2. La bureaucratie : les procédures administratives découragent les jeunes entrepreneurs, qui préfèrent s’expatrier plutôt que de se battre contre des lenteurs kafkaïennes.
3. L’isolement international : malgré des accords de partenariat (comme ceux signés avec la Tunisie et la Libye), l’Algérie reste en marge des grands réseaux d’innovation, notamment en Afrique subsaharienne.
Pourtant, des signaux encourageants existent :
– La transition énergétique est en marche, avec des projets solaires ambitieux (même si leur mise en œuvre reste lente).
– Le numérique émerge comme un secteur clé, avec des startups qui commencent à percer sur le continent.
– La coopération maghrébine, bien que fragile, offre des opportunités (cf. les 174 accords tripartites Algérie-Tunisie-Libye).
—
**4. L’agriculture et le solaire : les deux faces d’une souveraineté en devenir**
L’agriculture et l’énergie solaire sont les deux piliers sur lesquels l’Algérie compte s’appuyer pour réduire sa dépendance aux hydrocarbures. Pourtant, ces secteurs illustrent les contradictions d’une transition inachevée.
**L’agriculture : entre autosuffisance et dépendance**
Les annonces récentes (assurances agricoles, mesures incitatives) vont dans le bon sens, mais elles restent insuffisantes sans une réforme structurelle du secteur. L’exemple de Madagascar, cité dans les médias algériens pour sa résilience climatique, devrait inspirer une approche plus holistique, combinant innovation technologique et politiques publiques volontaristes.

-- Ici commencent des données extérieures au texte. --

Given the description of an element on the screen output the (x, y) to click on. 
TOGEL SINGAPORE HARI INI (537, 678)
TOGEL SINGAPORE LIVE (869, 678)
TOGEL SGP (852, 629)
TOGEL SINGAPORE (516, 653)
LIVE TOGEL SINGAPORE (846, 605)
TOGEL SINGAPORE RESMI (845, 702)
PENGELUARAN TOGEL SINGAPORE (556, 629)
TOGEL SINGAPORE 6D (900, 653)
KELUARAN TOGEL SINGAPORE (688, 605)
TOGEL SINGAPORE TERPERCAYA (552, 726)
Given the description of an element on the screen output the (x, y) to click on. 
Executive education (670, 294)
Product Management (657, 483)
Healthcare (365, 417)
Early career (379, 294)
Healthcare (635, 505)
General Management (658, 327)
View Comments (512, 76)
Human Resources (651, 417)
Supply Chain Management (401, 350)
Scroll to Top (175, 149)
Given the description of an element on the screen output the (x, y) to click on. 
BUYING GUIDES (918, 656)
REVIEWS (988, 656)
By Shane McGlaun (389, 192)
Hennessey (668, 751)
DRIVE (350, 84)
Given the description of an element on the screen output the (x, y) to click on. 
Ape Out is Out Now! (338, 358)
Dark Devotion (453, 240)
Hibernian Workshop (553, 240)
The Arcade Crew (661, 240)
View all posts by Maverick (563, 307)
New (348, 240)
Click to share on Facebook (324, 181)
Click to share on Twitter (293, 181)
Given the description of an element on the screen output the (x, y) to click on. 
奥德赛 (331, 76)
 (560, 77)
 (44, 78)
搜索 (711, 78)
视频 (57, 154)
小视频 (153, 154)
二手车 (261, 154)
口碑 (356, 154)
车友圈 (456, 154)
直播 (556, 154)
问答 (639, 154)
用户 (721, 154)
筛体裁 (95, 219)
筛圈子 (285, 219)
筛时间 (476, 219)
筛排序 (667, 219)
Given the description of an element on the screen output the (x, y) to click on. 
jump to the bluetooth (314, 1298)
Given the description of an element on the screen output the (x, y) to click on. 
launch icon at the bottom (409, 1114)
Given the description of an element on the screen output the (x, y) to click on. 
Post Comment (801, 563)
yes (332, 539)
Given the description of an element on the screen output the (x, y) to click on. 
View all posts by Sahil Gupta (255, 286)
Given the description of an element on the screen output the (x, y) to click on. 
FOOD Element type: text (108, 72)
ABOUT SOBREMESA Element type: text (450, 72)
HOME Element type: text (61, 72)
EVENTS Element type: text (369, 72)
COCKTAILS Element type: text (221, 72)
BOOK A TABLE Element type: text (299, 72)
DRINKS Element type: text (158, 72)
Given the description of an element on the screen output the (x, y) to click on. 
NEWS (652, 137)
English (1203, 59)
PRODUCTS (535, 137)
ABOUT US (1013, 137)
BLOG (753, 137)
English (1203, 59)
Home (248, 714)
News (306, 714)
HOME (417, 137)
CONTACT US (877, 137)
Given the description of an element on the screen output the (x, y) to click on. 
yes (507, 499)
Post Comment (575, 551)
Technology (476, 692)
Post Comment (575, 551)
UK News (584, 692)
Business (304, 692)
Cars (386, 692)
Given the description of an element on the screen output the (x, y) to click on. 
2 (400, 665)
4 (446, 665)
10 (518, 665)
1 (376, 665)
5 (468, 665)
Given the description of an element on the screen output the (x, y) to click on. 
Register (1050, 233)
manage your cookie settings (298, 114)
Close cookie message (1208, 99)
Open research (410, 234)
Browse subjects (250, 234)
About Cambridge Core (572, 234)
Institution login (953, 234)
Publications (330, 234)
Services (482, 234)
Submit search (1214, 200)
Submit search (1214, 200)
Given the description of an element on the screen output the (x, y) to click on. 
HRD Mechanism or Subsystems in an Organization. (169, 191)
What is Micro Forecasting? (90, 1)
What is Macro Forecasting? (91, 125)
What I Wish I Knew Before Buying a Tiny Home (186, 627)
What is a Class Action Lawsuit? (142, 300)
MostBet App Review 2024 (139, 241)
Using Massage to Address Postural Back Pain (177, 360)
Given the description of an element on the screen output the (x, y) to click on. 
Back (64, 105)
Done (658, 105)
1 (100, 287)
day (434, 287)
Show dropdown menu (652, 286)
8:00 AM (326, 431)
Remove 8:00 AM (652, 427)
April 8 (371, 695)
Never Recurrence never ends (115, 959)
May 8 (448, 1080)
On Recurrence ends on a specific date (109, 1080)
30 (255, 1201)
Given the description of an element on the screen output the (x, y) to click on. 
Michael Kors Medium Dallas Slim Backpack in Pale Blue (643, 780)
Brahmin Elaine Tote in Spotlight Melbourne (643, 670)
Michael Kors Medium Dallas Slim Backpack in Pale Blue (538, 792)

**Le solaire : une révolution en attente**
Pourtant, des avancées existent :
– Des partenariats internationaux (notamment avec l’Europe) pourraient accélérer les investissements.
– Des initiatives locales, comme les fermes solaires dans le Sud, montrent que le modèle est viable.
—
**5. Le patrimoine et la culture : l’Algérie face à son identité plurielle**
Le patrimoine algérien est un enjeu géopolitique. Entre la destruction du patrimoine islamique en Chine et la célébration des mosquées marocaines, l’Algérie cherche sa place dans ce débat. Pourtant, son propre patrimoine reste sous-valorisé :
– Les sites archéologiques (Timgad, Djemila) sont moins médiatisés que ceux du Maroc ou de la Tunisie.
– L’architecture islamique algérienne, pourtant riche (mosquée Ketchaoua, palais des Raïs), est peu connue à l’international.
– La mémoire coloniale (guerre d’indépendance, harkis) reste un sujet sensible, souvent instrumentalisé politiquement.
Pourtant, des signes de changement apparaissent :
– Une jeunesse connectée qui s’approprie son histoire via les réseaux sociaux.
– Des initiatives locales pour restaurer et promouvoir le patrimoine (comme les projets autour de la Casbah d’Alger).
– Une diplomatie culturelle plus agressive, avec des expositions et des festivals à l’étranger.
—
**Synthèse prospective : l’Algérie en 2035, entre puissance régionale et risque de stagnation**
L’Algérie se trouve à un tournant historique. Les prochaines années détermineront si elle parviendra à :
1. Sortir de la dépendance aux hydrocarbures en développant une économie diversifiée (agriculture, numérique, énergies renouvelables).